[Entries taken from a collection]

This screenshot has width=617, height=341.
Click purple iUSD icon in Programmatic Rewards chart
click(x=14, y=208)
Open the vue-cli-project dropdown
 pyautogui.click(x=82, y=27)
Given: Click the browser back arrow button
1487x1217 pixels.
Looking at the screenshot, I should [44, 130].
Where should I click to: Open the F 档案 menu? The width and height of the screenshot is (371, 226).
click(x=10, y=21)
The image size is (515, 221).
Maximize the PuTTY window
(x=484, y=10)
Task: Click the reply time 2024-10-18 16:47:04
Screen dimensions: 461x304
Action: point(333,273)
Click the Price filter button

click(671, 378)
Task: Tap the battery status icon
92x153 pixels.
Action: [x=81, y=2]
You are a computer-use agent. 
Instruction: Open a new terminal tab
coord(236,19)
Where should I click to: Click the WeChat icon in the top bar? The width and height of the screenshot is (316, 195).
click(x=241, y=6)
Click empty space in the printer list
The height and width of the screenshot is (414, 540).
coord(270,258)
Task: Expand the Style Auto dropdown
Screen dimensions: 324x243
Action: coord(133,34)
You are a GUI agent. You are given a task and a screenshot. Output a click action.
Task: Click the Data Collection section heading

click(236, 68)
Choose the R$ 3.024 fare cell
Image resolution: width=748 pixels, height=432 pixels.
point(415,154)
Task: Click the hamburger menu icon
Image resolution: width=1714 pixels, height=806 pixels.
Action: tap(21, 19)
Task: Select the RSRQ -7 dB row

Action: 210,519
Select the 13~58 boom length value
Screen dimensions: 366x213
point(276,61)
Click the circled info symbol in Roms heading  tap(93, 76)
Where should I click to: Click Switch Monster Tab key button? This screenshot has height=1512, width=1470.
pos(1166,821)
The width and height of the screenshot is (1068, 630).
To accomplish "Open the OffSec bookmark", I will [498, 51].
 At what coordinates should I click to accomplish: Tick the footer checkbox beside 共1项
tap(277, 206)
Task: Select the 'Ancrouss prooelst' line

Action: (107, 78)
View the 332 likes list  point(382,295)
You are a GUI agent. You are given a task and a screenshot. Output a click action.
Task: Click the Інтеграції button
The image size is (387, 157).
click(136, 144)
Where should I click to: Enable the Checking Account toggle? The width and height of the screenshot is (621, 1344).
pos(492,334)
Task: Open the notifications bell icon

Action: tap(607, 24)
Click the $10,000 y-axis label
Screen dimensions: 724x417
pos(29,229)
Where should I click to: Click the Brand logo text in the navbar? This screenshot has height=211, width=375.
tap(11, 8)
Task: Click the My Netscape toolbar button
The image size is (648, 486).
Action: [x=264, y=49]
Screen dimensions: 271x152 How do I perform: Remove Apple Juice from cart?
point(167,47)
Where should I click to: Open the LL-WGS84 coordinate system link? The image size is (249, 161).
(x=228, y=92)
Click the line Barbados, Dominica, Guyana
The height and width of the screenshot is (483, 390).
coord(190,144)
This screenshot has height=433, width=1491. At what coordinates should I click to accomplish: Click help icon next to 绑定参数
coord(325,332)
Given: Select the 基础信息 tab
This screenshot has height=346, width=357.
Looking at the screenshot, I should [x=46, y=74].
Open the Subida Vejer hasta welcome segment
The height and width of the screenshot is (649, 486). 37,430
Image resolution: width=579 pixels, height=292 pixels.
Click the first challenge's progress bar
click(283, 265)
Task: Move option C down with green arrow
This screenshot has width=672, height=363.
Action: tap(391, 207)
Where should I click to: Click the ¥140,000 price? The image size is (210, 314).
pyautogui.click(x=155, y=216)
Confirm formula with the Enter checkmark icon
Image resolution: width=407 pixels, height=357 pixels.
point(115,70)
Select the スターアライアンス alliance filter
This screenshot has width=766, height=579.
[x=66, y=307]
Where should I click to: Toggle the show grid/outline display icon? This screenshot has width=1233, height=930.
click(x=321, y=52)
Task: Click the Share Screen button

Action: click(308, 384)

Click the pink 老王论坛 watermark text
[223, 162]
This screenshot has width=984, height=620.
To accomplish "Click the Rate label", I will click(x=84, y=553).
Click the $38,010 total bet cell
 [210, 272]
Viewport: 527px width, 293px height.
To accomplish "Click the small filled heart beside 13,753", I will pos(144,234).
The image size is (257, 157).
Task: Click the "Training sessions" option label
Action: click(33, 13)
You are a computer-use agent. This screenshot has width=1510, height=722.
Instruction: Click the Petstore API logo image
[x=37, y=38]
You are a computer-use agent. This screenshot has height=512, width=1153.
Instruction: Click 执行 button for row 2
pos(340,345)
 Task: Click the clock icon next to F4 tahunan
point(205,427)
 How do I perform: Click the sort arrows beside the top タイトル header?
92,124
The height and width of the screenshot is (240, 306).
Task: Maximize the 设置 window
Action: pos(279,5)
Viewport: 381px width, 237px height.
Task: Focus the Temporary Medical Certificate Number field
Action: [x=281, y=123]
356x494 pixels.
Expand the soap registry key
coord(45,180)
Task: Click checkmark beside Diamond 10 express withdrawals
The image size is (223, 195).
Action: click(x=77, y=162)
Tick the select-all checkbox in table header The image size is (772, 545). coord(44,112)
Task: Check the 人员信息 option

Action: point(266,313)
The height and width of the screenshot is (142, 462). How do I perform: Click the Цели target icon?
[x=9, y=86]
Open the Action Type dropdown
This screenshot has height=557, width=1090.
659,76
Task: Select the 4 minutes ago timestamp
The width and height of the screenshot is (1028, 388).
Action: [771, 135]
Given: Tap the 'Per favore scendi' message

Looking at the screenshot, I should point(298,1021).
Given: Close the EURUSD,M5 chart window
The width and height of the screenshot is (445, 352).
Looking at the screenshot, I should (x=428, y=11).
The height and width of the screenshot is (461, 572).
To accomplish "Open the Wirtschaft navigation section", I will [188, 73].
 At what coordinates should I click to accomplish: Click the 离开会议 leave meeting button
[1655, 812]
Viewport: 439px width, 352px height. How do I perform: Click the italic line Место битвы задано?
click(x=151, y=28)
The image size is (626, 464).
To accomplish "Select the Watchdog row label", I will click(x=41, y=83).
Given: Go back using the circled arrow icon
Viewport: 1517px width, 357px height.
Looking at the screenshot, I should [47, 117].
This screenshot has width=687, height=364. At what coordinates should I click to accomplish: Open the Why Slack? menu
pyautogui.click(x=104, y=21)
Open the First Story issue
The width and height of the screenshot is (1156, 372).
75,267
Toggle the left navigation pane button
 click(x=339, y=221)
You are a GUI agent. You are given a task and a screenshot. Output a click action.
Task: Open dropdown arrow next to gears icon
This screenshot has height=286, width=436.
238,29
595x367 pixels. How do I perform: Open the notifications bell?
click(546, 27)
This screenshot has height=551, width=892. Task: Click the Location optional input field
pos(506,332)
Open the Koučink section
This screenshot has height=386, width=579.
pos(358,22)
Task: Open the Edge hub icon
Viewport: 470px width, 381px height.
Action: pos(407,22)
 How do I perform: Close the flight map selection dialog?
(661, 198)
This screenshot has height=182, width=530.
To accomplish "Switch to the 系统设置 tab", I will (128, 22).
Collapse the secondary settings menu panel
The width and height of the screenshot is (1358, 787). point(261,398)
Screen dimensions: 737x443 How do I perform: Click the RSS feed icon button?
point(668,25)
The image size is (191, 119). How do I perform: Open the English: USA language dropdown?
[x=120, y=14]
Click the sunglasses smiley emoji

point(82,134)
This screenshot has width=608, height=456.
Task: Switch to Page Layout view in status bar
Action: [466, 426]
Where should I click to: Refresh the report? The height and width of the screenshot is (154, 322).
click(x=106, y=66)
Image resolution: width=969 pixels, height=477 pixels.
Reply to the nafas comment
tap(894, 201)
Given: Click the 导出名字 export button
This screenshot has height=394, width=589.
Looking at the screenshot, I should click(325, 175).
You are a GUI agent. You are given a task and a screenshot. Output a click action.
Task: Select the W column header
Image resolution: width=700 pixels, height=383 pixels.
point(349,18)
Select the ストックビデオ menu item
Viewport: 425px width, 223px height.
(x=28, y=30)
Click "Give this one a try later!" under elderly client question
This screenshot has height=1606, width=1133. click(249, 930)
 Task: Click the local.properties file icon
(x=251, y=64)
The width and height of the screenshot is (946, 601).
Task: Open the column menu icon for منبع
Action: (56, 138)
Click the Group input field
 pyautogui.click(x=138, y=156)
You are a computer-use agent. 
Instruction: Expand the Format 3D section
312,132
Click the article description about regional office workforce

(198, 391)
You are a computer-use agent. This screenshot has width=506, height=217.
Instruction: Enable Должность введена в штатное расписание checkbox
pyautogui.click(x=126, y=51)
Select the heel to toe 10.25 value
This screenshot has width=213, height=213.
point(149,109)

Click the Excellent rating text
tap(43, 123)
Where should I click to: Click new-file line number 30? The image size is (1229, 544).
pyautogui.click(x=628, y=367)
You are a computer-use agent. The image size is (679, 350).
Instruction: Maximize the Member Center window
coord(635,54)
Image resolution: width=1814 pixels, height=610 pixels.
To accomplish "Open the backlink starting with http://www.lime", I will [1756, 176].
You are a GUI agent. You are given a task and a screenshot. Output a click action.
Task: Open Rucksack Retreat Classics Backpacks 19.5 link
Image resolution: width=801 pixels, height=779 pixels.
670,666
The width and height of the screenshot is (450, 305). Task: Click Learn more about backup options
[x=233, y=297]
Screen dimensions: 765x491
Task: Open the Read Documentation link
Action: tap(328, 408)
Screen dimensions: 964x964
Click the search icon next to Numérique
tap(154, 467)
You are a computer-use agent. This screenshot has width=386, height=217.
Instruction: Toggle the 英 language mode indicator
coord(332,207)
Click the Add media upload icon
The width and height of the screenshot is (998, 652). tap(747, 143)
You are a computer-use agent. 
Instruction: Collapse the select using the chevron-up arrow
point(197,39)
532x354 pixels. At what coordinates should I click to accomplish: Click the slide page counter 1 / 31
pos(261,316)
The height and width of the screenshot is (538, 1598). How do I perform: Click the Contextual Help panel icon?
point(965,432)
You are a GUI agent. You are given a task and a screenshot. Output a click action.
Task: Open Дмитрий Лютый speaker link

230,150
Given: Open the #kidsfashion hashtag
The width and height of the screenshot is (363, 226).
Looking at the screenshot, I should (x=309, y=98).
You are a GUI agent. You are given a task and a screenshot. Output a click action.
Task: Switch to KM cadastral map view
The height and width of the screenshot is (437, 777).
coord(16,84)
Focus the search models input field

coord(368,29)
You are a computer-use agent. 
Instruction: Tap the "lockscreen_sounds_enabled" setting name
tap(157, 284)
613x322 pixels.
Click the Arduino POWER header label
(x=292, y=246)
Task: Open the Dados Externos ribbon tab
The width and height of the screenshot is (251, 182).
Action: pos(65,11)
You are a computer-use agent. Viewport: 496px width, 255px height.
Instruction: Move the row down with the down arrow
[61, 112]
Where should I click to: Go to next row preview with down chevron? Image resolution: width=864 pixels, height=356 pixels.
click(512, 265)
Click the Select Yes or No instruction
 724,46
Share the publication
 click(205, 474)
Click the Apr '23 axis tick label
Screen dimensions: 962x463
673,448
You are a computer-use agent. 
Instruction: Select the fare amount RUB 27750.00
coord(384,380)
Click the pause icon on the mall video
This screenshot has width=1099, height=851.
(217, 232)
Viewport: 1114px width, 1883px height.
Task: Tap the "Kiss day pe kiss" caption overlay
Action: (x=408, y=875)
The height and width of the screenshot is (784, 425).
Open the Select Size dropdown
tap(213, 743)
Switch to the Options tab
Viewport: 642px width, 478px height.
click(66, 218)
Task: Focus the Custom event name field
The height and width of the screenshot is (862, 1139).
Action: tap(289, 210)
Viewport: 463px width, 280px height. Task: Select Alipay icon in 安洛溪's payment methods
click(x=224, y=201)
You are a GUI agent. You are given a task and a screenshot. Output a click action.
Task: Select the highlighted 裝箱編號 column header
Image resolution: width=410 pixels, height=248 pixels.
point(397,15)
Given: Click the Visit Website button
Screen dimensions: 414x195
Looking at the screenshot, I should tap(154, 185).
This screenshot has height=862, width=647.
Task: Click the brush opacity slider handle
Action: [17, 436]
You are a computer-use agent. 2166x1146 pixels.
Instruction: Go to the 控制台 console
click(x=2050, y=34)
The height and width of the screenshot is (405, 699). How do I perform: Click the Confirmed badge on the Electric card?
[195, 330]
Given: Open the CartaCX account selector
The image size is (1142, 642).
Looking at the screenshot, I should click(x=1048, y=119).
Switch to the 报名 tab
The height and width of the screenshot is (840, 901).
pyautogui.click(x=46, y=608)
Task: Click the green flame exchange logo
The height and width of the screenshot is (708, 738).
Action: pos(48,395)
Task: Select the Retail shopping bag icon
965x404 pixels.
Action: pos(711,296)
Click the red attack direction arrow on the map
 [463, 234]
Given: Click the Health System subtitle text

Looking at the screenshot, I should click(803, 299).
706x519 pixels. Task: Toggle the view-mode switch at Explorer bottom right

* _Exercise brief_: Print exactly the lines above from the one with "This screenshot has height=394, width=589." to the one with "Task: Select the W column header", including both.

* _Response_:
This screenshot has height=394, width=589.
Looking at the screenshot, I should click(325, 175).
You are a GUI agent. You are given a task and a screenshot. Output a click action.
Task: Select the W column header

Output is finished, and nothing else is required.